= WORK TO COMPLETE =
Give back only the lines in the records below from the one with "Select the Lasso" to the one with "Click the share", both inclusive, word for word.

= RECORDED INFORMATION =
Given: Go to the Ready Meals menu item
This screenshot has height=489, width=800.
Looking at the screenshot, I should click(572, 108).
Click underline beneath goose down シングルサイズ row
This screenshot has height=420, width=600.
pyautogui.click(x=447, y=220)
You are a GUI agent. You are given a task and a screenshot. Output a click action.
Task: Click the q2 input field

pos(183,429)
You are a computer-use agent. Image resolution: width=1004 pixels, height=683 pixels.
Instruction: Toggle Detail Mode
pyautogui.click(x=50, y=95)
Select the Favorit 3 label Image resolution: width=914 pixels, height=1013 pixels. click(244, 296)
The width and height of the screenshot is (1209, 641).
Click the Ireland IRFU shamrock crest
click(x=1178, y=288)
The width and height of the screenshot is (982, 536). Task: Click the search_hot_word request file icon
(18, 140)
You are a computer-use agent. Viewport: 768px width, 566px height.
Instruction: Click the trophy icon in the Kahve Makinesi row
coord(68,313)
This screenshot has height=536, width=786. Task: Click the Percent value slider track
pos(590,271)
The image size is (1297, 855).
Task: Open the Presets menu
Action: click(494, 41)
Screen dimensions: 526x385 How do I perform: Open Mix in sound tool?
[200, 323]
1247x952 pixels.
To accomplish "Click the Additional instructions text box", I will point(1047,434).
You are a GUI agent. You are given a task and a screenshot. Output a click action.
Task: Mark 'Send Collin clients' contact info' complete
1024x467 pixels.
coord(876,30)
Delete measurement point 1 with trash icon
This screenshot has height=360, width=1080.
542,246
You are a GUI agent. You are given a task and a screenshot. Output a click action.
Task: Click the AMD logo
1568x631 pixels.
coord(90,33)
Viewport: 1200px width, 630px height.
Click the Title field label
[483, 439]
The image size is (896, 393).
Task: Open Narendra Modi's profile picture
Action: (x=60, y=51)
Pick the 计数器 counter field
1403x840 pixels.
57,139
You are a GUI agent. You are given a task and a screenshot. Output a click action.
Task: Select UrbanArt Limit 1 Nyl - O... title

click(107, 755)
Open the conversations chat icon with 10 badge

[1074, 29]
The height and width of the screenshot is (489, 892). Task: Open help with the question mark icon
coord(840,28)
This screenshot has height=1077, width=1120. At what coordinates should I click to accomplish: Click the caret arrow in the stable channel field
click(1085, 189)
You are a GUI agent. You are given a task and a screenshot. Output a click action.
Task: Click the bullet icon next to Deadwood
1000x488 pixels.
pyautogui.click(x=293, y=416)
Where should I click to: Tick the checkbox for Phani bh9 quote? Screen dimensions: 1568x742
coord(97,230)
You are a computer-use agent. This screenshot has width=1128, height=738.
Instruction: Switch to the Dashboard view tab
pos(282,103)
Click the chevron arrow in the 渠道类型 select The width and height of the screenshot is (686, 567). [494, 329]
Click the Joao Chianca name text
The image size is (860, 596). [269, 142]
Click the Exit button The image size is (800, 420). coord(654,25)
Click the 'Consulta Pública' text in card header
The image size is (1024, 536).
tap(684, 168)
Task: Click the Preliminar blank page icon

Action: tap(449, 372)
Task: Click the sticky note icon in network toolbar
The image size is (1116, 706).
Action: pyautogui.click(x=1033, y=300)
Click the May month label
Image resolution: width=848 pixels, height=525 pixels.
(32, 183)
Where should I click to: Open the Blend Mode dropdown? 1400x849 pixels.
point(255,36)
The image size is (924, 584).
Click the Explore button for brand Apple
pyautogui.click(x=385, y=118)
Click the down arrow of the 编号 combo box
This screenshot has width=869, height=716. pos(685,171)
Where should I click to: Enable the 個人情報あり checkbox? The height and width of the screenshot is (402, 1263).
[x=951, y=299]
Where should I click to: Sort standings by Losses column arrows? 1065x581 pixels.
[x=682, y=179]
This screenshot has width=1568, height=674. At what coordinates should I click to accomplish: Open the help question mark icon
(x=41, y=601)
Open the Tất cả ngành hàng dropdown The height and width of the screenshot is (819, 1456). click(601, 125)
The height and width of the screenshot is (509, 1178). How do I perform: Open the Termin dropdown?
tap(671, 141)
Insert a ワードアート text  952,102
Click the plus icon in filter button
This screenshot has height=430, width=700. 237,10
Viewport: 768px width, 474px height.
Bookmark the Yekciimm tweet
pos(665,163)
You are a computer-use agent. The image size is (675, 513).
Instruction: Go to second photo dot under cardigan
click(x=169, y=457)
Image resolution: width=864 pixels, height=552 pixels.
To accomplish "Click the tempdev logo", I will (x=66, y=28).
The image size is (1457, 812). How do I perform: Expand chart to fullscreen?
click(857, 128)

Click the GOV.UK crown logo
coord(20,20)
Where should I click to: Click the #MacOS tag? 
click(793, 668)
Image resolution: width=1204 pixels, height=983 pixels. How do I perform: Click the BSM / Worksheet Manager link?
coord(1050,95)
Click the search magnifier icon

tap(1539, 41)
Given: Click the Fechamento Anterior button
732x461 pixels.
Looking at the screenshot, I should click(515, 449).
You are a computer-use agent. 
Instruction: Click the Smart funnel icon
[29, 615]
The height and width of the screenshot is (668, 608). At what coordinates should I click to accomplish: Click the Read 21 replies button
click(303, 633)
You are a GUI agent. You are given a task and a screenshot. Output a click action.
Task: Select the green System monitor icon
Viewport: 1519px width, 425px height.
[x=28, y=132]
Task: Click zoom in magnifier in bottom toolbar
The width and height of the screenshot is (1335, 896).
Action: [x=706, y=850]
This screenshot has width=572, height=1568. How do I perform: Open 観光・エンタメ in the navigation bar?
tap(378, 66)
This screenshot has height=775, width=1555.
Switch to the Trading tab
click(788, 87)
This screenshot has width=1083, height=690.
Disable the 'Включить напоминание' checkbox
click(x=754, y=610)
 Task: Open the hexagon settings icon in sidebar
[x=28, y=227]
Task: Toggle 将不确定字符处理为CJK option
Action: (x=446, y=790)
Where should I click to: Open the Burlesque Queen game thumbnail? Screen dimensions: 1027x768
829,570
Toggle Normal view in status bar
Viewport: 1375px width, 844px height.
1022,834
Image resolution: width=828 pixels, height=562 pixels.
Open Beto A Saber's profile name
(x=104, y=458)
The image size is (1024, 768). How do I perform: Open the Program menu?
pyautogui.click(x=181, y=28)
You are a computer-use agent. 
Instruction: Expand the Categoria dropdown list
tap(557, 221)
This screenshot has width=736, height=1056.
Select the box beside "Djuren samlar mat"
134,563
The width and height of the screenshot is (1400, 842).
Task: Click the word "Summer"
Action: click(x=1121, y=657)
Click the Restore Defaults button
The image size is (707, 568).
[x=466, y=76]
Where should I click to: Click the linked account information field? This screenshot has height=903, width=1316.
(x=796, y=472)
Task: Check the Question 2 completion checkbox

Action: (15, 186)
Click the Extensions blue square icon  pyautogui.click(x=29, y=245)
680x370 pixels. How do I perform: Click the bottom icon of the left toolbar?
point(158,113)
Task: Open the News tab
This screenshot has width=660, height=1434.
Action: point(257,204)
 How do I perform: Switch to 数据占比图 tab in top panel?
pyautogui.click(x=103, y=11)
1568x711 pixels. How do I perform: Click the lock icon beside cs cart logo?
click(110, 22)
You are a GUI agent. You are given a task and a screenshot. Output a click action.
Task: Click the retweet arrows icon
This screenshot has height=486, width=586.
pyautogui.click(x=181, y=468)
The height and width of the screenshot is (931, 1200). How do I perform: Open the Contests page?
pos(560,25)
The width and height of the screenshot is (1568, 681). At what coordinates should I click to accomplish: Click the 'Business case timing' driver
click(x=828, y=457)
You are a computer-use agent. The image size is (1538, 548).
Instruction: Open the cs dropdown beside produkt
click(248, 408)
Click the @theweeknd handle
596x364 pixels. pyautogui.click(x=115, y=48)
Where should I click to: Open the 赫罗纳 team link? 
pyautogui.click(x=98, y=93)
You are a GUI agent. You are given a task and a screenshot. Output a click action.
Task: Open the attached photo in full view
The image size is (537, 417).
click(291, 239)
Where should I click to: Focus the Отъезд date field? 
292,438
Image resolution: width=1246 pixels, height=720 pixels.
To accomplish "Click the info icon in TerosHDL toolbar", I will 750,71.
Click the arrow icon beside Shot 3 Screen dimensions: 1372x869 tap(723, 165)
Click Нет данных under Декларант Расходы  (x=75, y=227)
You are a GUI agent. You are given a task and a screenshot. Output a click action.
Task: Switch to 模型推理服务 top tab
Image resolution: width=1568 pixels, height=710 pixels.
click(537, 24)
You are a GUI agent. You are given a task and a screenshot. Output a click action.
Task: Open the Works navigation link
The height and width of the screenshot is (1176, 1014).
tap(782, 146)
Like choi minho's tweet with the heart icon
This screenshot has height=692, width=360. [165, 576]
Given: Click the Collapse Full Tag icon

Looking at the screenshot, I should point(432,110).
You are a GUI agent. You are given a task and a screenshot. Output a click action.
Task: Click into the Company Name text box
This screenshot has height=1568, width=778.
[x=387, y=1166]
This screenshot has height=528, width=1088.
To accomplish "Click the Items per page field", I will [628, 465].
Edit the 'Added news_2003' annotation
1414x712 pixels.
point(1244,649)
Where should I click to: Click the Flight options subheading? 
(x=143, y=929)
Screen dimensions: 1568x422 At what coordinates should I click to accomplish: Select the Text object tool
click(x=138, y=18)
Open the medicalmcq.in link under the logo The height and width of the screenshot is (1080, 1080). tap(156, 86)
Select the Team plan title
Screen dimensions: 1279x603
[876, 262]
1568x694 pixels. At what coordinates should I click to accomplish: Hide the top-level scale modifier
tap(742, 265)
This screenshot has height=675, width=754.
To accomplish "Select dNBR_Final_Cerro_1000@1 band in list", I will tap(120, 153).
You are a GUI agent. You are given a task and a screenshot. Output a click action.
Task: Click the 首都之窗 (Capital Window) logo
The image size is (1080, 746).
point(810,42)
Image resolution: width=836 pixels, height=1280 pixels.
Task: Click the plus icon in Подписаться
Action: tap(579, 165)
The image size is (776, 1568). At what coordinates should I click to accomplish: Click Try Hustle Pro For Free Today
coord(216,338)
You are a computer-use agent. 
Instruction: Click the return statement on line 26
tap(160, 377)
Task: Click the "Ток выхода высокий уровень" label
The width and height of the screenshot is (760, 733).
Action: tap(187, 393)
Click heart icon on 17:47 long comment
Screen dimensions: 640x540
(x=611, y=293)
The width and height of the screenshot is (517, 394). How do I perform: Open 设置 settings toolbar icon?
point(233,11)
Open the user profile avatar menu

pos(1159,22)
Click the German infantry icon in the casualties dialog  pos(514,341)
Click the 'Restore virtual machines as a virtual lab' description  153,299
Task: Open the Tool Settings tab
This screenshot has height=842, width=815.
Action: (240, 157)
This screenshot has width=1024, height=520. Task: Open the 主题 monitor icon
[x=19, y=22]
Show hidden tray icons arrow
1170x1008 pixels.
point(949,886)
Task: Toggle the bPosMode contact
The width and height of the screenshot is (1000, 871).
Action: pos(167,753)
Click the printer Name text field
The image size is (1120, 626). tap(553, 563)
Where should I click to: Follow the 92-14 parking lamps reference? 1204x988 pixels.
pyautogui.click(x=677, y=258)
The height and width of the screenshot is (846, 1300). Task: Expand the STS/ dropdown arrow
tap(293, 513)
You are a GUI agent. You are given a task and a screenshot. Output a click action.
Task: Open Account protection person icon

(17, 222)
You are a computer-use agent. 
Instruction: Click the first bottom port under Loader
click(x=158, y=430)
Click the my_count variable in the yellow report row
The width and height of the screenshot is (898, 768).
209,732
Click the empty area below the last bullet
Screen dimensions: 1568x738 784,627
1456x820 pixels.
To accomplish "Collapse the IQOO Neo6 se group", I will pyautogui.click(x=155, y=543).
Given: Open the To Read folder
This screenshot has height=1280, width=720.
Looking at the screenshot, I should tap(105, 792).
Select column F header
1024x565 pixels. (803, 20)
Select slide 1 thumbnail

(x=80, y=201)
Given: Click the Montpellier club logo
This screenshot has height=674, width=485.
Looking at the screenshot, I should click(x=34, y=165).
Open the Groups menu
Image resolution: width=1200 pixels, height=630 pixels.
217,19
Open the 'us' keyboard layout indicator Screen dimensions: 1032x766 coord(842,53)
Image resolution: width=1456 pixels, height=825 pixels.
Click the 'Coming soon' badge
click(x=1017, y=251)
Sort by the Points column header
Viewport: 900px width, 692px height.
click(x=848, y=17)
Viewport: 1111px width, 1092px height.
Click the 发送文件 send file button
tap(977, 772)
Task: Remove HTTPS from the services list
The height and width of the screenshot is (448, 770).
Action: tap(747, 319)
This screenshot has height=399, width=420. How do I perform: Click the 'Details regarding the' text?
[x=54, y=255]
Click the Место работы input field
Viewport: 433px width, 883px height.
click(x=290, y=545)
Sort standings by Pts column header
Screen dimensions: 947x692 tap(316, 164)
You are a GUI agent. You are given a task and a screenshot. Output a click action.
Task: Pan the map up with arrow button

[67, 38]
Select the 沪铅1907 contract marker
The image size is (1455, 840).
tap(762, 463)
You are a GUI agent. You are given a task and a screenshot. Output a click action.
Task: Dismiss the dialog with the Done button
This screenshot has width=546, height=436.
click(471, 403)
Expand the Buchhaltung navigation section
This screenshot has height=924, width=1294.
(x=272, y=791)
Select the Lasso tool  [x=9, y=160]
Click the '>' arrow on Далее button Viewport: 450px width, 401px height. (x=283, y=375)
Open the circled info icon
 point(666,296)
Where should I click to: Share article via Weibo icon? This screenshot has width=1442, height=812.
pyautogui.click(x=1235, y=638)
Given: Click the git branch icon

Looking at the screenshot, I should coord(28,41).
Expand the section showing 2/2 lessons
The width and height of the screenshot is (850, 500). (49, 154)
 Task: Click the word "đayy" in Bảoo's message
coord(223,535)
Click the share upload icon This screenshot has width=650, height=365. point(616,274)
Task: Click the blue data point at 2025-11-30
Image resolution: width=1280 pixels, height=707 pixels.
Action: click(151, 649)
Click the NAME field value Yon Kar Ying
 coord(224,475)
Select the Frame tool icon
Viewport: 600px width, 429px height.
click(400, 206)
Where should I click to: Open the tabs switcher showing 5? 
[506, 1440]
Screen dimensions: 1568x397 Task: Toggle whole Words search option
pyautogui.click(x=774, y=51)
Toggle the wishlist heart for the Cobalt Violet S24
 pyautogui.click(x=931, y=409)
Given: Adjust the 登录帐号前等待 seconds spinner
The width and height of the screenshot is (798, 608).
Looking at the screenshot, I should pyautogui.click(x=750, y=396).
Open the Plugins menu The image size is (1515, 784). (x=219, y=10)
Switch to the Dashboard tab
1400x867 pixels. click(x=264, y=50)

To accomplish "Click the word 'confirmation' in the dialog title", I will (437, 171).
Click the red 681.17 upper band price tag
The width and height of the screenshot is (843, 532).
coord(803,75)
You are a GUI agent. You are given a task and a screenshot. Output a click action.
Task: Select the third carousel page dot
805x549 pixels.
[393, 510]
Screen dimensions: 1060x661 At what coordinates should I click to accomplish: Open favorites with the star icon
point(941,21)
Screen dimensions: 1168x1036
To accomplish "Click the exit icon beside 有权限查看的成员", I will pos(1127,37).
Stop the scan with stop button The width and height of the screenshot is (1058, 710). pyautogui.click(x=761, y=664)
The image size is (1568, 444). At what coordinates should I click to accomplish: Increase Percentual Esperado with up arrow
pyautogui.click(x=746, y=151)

= ANSWER BELOW =
Select the Lasso tool  [x=9, y=160]
Click the '>' arrow on Далее button Viewport: 450px width, 401px height. (x=283, y=375)
Open the circled info icon
 point(666,296)
Where should I click to: Share article via Weibo icon? This screenshot has width=1442, height=812.
pyautogui.click(x=1235, y=638)
Given: Click the git branch icon

Looking at the screenshot, I should coord(28,41).
Expand the section showing 2/2 lessons
The width and height of the screenshot is (850, 500). (49, 154)
 Task: Click the word "đayy" in Bảoo's message
coord(223,535)
Click the share upload icon This screenshot has width=650, height=365. point(616,274)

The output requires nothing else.